А Йозеф пошёл по коридору, в соведнее крыло – в фамильную библиотеку. Книги были ещё одной страстью и гордостью семь д’Эстин. В их коллекции попадались действительно ценные и редкие экземпляры – большинство которых тоже теперь распродавалось или пылилось без дела. В былые же времена они являлись не просто предметом хвастовства и элементом богатства – нет, семья умела ценить знания, бесценные сведения, содержащиеся под обложками, скромными и потёртыми или богато украшенными.
Он с детства любил приходить в библиотеку, когда хотелось подумать или помечтать в одиночестве, когда требовалось поразмышлять над чем-то важным. Привычка сохранилась.
Йозеф зачем-то задержался у зеркала в коридоре, пролил тусклый свет свечи на егт мутную поверхность и встретился взглядом со своим отражением. Посмотрел – оно взивало в ответ с некоторой укоризной... Или он тоже сходит с ума?
«Ну и что ты теперь собираешься делать? Как жить дальше?» - мысленно спрсил себя.
Увы, ответа на этот вопрос он не мог найти ни в одной книге, при всём желании. А тем более этого не могло сказать собственное отражение.
…усевшись в старое, знакомое ещё с детства кресло, он наблюдал, как догорает свеча, как обтекает воск. Тонкие белые струйки стекали по резной ножке подсвечника прямо на стол – у основания свечи для них уже не было места – и застывали там небольшими объёмными лужицами.
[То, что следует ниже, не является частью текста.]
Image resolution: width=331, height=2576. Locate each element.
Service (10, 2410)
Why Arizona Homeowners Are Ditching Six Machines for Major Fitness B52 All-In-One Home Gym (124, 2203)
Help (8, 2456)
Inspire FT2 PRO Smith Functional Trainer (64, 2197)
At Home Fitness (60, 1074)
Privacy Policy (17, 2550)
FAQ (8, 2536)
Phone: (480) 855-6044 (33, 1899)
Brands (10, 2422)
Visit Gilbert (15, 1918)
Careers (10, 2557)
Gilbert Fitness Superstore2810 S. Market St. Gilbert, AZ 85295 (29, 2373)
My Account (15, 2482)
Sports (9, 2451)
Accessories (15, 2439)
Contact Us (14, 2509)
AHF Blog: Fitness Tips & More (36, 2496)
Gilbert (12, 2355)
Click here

За окном завывал холодный, не знающий пощады, ночной ветер. Если он собирается сидеть здесь до утра – надо бы, наверное, затопить. И принести ещё свечей.
Однако, это подождёт. Обойдётся.
@темы:
осколки снов,
моя писанина,
Sinister Circus
У тебя так здорово получается описывать окружающий героев мир. Видимо, я сама потому и склонна больше писать стихи, нежели прозу, потому что мне проще писать о чувствах, вести монологи\диалоги, чем умело подбирать красочные слова для того, что я вижу вокруг... А ты "рисуешь" атмосферу словом, поэтому легко погружаться в рассказ, в этот мир.
С рисунками было бы еще лучше =) У меня всегда было желание сделать тетрадку со своими стихами и рисунками к каждому, но пока как-то не сложилось...
А рисую я недостаточно хорошо, увы, чтобы всё это иллюстрировать... Хотя такая мысль тоже была.